National legislation enacted in Germany brings its domestic laws in line with the provisions set out in the EU Consumer Rights Directive (CRD). General provisions make it obligatory for all pre-contractual information to be detailed, transparent and displayed clearly, and – specifically in relation to e-commerce websites – there must be no ambiguity for a consumer when they are taking an action which gives rise to an obligation to pay. In this regard, companies cannot charge consumers using pre-ticked boxes as the basis for the conclusion of a contract, and consumers must be told which methods of payment are accepted and whether any delivery costs or restrictions apply. The Directive also prohibits the imposition of unreasonable surcharges for the use of particular payment methods.

Where no agreement has been made in relation to the date of delivery, the CRD dictates merchants must deliver goods within 30 days. Consumers additionally have the right to withdraw and cancel any purchase made within a period of 14 days. Where they are not informed of this right, this period is extended to 12 months.
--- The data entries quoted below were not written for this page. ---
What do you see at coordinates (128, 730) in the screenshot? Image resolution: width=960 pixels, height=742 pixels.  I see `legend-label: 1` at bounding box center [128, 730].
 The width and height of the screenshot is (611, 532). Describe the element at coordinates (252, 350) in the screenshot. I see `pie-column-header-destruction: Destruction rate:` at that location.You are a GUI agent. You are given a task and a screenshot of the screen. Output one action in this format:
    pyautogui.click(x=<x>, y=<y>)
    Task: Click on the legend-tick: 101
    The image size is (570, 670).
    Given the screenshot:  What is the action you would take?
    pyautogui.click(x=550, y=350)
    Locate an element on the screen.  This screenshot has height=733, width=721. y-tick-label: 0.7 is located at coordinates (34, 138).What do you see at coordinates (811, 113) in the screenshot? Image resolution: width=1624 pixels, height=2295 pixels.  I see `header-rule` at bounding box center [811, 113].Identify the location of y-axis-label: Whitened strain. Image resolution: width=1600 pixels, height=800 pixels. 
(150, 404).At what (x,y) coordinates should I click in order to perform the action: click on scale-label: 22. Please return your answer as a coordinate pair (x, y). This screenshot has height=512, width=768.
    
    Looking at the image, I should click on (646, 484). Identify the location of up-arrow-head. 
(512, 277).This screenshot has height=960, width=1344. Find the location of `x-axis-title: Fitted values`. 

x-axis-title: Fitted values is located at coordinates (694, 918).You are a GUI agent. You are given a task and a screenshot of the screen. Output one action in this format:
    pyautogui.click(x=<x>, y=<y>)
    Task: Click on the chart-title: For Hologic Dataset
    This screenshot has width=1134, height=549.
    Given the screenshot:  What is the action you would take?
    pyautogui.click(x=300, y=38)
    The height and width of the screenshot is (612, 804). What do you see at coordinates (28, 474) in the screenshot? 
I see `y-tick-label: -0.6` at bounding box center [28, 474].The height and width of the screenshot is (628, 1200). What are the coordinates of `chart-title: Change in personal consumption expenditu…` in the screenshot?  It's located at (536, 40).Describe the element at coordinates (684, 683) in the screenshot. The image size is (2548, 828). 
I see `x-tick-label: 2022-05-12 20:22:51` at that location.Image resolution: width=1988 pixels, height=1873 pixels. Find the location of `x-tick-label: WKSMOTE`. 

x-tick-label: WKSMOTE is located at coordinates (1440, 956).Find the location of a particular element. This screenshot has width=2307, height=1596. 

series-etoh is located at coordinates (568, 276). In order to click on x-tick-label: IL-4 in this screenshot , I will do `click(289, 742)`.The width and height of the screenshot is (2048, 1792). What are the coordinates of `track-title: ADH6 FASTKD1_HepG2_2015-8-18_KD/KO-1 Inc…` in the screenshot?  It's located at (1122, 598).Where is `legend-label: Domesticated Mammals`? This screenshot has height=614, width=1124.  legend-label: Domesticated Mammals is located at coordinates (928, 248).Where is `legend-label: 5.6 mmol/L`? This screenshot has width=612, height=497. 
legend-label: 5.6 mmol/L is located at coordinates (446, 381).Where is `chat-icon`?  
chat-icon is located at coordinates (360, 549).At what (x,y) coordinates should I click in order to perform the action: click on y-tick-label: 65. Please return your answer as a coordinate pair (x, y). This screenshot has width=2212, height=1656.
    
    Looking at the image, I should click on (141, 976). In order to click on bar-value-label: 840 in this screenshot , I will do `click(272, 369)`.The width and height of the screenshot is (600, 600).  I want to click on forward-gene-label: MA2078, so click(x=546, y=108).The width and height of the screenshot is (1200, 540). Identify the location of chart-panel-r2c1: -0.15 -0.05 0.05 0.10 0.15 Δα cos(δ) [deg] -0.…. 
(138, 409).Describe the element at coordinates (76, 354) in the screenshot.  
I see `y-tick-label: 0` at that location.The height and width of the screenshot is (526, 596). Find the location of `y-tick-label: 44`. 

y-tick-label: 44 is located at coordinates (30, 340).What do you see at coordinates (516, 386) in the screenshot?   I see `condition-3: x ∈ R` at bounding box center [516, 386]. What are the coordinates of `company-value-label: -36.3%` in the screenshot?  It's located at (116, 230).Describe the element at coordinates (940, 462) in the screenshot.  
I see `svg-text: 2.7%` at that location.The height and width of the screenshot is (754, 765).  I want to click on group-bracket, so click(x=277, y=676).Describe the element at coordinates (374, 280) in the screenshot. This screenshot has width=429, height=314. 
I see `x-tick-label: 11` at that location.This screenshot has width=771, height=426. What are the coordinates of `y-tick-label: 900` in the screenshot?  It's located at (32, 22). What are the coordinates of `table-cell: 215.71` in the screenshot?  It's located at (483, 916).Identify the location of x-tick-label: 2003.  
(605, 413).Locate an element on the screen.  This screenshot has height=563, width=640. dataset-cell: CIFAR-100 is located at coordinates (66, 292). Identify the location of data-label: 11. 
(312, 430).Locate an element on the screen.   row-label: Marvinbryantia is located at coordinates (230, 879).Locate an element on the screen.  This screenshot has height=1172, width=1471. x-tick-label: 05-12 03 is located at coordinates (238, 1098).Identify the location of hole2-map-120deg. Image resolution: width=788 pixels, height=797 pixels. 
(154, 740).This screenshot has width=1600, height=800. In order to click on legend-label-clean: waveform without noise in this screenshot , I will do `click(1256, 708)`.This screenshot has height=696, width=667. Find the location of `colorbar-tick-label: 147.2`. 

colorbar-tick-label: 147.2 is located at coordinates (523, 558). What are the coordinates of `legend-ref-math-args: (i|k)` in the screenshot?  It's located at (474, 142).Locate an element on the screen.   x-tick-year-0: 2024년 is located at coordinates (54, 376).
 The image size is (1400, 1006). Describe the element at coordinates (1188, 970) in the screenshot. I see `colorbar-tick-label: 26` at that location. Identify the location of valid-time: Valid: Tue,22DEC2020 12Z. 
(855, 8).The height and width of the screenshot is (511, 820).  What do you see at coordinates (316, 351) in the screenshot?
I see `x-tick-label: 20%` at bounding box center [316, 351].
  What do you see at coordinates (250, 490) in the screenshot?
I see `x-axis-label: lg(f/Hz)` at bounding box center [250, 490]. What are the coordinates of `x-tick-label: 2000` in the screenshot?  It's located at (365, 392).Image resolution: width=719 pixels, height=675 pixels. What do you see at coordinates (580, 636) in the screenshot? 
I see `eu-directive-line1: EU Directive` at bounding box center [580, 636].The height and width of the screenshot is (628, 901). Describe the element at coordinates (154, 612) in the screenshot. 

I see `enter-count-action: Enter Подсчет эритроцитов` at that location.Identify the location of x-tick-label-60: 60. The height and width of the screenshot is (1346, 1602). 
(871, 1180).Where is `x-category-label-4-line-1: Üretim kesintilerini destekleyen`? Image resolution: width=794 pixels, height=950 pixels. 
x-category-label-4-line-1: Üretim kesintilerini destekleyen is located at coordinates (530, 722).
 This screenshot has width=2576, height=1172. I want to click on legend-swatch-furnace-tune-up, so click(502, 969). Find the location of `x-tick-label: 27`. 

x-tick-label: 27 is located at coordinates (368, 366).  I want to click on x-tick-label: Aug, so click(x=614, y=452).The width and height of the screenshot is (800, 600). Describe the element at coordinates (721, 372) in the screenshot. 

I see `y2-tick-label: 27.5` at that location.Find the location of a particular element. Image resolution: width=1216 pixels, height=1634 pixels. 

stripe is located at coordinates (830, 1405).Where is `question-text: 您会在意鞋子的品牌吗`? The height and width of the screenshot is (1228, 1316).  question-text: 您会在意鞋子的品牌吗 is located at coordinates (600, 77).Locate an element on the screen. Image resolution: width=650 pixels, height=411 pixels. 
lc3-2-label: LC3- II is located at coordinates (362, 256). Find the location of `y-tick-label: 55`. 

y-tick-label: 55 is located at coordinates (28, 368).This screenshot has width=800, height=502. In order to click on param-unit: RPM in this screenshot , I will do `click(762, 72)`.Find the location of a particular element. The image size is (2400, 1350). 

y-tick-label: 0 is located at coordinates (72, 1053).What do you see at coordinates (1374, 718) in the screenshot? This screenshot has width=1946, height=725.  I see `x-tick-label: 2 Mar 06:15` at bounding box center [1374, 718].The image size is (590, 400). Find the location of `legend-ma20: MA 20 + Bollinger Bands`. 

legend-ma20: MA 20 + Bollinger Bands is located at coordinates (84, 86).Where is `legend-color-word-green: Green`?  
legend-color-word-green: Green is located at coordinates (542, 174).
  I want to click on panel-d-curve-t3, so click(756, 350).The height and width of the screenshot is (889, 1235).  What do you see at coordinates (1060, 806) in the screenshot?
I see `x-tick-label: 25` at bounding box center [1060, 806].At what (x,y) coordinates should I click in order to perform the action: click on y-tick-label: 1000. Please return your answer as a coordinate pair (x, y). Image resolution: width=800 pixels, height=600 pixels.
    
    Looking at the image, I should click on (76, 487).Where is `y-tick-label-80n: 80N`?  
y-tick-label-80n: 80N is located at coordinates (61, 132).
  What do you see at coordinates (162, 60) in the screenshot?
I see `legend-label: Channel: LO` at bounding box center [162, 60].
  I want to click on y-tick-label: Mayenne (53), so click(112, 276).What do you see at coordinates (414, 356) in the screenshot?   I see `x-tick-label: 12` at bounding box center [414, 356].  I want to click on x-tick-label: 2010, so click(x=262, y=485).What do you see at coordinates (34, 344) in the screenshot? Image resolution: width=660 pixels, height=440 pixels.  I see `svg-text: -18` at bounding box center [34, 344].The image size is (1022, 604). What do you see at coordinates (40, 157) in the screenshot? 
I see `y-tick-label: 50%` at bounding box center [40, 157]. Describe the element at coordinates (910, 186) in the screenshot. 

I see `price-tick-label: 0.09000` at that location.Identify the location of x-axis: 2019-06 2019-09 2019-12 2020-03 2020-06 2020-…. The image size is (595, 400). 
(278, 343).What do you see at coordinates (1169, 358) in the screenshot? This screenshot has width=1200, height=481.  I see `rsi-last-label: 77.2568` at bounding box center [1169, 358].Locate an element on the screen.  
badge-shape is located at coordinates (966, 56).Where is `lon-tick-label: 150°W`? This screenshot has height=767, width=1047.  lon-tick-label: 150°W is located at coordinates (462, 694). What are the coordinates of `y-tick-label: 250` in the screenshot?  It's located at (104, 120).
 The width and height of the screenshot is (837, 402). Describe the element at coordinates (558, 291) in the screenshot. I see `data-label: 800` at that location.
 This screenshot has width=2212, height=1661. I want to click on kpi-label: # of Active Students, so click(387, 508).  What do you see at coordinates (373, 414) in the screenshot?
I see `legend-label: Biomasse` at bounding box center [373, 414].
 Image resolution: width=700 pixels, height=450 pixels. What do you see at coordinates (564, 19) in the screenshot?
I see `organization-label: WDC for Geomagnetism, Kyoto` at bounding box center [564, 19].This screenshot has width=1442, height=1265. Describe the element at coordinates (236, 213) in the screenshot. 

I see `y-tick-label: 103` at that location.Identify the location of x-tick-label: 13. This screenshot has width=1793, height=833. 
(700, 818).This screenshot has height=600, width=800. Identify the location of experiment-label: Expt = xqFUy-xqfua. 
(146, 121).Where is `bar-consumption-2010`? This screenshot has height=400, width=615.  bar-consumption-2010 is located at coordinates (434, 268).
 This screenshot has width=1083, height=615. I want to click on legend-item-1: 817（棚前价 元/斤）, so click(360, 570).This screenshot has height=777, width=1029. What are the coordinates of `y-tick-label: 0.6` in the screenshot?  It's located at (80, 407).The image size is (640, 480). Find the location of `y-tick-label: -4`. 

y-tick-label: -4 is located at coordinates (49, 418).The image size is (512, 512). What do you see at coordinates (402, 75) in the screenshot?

On withdrawal, the consumer must return any goods delivered within 14 days and the merchant must then provide a refund within 14 days.

Other areas of interest

Reaching and engaging your consumers

Germany boasts a well-developed e-commerce environment therefore giving German consumers the option to be picky when purchasing from online stores.

Receiving payment from your customers

German consumers are traditional in their online payment methods, favouring direct debit or online bank transfer mechanisms.

Getting the goods to your customers

The German logistics market is the most developed in the world and ranks first in the World Bank’s 2014 International Logistics Performance Index.